Stecker selbst, der sich am Freitag auf dem Weg nach Frankreich befand, will sich zu dem Kauf-Angebot nicht äußern. Er kommentiere grundsätzlich keine Interna aus den Sitzungen des Kuratoriums, die Inhalte unterlägen der Verschwiegenheit. Kaufangebote würden dem Museum aber immer häufiger gemacht, erklärte Stecker der NRZ, der eingangs genannte Preis sei dabei nicht der höchste gewesen.

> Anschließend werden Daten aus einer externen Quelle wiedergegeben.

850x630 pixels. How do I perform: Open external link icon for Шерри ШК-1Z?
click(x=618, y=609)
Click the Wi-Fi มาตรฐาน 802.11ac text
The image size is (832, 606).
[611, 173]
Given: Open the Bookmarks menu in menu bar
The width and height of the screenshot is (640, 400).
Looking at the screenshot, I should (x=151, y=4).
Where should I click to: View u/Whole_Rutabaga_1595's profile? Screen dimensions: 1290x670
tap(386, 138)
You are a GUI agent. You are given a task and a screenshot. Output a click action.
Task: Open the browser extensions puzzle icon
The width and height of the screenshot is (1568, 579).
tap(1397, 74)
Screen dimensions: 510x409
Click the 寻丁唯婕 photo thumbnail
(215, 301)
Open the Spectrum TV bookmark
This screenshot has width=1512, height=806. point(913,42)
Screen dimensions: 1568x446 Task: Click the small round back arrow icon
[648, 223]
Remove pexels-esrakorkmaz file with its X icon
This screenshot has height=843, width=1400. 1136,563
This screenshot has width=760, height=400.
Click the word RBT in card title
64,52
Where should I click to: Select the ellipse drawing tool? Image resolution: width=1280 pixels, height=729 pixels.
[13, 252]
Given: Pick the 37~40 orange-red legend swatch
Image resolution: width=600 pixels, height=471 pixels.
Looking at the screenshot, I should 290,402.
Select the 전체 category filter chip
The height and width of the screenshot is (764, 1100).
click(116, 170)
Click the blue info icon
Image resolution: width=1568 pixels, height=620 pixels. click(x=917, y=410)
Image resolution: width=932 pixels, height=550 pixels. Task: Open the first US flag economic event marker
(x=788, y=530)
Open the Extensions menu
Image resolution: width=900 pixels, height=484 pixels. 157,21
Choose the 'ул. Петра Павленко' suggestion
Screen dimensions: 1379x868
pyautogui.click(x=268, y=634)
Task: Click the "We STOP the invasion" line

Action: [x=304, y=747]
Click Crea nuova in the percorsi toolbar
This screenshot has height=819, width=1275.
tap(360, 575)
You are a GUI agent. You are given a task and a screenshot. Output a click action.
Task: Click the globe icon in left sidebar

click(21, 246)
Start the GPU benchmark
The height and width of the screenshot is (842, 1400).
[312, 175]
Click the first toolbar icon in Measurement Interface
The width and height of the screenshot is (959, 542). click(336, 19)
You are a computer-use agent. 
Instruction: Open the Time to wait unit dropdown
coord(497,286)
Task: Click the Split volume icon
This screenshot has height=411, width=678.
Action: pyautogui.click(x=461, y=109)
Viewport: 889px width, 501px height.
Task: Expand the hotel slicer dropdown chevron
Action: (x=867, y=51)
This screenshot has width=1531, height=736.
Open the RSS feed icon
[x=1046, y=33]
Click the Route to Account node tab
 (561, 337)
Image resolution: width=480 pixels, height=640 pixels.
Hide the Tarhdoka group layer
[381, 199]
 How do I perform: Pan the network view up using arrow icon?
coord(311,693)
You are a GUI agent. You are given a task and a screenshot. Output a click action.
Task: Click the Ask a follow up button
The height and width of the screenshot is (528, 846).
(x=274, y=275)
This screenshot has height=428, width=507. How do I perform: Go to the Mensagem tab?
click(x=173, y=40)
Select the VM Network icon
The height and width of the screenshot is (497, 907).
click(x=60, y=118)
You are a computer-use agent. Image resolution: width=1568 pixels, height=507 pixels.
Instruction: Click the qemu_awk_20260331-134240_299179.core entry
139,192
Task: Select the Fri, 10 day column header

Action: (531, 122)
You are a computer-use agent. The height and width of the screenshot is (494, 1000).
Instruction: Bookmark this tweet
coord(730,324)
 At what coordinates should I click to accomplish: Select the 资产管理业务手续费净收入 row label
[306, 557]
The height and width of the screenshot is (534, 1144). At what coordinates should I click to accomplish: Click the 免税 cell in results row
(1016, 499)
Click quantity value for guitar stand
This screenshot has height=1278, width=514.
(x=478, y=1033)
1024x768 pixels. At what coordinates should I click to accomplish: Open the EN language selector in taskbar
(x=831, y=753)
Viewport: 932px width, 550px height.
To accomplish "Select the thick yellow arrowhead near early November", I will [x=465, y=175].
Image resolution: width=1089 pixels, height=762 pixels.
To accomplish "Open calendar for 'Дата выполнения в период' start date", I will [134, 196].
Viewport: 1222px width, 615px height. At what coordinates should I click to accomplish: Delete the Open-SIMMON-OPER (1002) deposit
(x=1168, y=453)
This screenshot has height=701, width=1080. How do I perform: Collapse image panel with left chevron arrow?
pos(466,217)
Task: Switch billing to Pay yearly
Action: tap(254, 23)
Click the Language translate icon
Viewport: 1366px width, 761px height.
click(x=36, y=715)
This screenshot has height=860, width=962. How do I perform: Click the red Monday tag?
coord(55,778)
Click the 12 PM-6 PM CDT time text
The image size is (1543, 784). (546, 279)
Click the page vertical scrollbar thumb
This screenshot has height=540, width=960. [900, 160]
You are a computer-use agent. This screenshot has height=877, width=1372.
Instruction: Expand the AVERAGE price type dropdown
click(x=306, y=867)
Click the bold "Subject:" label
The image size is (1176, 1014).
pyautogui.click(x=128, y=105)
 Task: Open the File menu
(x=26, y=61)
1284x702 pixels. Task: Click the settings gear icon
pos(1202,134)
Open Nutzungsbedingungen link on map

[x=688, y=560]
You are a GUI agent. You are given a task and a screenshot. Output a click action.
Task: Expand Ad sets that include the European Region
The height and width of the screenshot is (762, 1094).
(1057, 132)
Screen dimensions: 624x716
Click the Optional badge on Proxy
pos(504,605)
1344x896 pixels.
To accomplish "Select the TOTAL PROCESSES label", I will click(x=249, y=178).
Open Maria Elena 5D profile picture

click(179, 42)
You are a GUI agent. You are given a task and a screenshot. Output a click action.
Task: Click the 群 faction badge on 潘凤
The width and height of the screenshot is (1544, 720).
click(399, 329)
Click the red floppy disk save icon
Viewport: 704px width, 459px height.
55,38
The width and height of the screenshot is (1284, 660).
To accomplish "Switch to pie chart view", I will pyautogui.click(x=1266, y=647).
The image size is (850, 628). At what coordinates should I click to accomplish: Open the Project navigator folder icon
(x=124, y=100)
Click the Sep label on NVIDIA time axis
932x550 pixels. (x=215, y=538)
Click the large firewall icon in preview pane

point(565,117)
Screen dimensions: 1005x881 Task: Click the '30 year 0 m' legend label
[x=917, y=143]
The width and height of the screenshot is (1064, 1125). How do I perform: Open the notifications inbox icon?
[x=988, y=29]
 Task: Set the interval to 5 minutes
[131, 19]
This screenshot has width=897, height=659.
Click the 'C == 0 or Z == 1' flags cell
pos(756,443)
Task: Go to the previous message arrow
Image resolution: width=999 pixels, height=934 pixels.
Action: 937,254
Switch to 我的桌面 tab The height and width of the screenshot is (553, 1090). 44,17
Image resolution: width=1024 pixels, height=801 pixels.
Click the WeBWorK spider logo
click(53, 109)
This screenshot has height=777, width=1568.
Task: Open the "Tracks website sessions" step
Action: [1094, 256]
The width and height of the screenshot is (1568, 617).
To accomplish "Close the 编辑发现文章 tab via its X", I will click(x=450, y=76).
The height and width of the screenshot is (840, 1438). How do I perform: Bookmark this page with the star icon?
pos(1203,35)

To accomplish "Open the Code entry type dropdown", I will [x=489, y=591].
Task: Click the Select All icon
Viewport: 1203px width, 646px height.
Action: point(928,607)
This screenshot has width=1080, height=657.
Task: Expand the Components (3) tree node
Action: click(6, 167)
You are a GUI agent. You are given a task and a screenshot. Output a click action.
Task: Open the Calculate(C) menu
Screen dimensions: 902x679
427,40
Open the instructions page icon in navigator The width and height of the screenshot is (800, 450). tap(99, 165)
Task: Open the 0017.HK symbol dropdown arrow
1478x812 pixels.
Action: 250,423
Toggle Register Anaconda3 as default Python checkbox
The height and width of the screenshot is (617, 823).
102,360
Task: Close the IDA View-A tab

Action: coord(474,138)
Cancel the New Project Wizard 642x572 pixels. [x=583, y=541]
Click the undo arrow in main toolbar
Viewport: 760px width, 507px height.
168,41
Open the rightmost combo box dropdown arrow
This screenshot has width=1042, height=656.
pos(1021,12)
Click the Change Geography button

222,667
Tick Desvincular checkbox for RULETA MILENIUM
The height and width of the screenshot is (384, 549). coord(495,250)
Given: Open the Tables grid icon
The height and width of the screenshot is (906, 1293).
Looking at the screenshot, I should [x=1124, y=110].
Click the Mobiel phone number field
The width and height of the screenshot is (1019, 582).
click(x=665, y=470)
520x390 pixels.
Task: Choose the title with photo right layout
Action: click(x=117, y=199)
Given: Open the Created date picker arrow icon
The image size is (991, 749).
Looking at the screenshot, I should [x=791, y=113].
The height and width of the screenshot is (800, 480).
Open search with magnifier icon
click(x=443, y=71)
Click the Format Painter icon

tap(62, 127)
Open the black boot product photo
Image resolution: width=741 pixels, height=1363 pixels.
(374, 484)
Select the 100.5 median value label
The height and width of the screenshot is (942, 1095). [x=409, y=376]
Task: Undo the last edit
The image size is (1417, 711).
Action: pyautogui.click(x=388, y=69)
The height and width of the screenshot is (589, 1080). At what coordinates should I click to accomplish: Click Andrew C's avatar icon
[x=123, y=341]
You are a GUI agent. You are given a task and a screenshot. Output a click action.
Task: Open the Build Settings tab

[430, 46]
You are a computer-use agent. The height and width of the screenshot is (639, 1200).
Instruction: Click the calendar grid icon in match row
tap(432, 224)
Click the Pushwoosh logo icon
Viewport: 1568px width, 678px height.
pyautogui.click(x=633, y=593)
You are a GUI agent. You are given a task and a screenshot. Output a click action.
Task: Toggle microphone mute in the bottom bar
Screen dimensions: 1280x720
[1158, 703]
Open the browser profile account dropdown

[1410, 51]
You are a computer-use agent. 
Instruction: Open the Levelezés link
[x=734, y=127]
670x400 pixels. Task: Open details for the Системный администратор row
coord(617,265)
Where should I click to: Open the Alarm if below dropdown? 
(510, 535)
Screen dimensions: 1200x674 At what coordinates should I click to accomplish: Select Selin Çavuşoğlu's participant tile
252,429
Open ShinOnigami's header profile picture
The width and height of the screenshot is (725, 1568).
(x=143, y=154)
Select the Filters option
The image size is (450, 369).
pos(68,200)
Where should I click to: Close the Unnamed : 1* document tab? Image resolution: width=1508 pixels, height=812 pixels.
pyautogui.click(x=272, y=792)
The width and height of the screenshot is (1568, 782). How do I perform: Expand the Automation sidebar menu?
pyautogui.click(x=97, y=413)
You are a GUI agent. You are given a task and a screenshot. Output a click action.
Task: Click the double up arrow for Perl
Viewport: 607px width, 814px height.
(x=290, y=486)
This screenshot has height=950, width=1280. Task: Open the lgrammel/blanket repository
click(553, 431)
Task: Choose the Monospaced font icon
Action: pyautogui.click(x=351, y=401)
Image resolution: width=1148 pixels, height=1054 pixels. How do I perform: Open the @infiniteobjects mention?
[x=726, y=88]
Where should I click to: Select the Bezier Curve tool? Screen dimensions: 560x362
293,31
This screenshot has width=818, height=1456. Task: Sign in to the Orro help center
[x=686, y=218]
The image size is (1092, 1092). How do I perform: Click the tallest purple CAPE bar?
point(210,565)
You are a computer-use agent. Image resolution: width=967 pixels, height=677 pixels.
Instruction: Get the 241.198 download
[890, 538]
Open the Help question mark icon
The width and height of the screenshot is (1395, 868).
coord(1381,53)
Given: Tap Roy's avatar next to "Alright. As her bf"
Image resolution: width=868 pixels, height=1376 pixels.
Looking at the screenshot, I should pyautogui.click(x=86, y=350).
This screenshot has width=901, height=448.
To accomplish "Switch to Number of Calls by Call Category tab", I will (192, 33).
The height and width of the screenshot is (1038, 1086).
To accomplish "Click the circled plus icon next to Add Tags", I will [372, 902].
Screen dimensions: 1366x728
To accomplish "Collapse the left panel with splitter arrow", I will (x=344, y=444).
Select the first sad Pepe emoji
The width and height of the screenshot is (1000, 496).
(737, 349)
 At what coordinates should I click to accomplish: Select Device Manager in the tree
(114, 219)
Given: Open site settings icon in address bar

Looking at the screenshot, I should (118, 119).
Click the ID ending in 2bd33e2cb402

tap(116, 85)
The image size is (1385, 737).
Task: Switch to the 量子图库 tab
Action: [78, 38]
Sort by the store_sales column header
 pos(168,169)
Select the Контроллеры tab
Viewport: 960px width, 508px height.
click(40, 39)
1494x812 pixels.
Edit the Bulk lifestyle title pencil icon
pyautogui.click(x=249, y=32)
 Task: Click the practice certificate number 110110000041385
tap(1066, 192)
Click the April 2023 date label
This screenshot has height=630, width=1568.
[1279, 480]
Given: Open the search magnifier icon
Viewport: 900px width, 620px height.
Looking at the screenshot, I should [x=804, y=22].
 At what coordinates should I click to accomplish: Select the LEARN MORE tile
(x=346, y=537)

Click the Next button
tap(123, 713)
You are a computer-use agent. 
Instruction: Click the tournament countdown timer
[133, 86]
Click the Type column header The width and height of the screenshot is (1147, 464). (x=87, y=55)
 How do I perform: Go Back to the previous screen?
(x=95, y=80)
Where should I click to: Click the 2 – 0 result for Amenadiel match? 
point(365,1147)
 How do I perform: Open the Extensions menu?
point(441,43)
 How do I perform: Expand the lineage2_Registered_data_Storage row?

Gerade wenn es um die Werke von Alberto Giacometti geht, stehen immer wieder astronomische Summe im Raum. Der 1966 verstorbene Schweizer gehört zu den bedeutendsten Bildhauern des 20. Jahrhunderts. Sein Bronzeguss „L’Homme qui marche“, dessen Abbild auch die Rückseite der Schweizer 100-Franken-Note ziert, hielt kurzzeitig den Rekord des höchst erzielten Preises bei einer Kunstauktion: Die 1,80 Meter hohe Skulptur wurde im Februar 2010 im Aktionshaus Sotheby’s für 65 Millionen Pfund (74,4 Millionen Euro) versteigert.

Offenbar halten einige der Kuratoriumsmitglieder den Verkauf von „La Jambe“ („Das Bein“) oder auch eines anderen Kunstwerkes nicht für ausgeschlossen. Zumindest nicht, wenn es sich um ein Exponat handelt, das nicht zum Kern der Sammlung gehört. Hintergrund ist die finanzielle Schieflage des Museums. Die Kosten für den Betrieb und die Ausstellungen sollen höher sein als die Erlöse aus dem Stiftungskapital. Hinzu kommt, dass Teile des Museums in die Jahre gekommen sind, es gibt hohe Renovierungskosten, im März musste eine Galerie wegen Baumängeln kurzzeitig gesperrt werden.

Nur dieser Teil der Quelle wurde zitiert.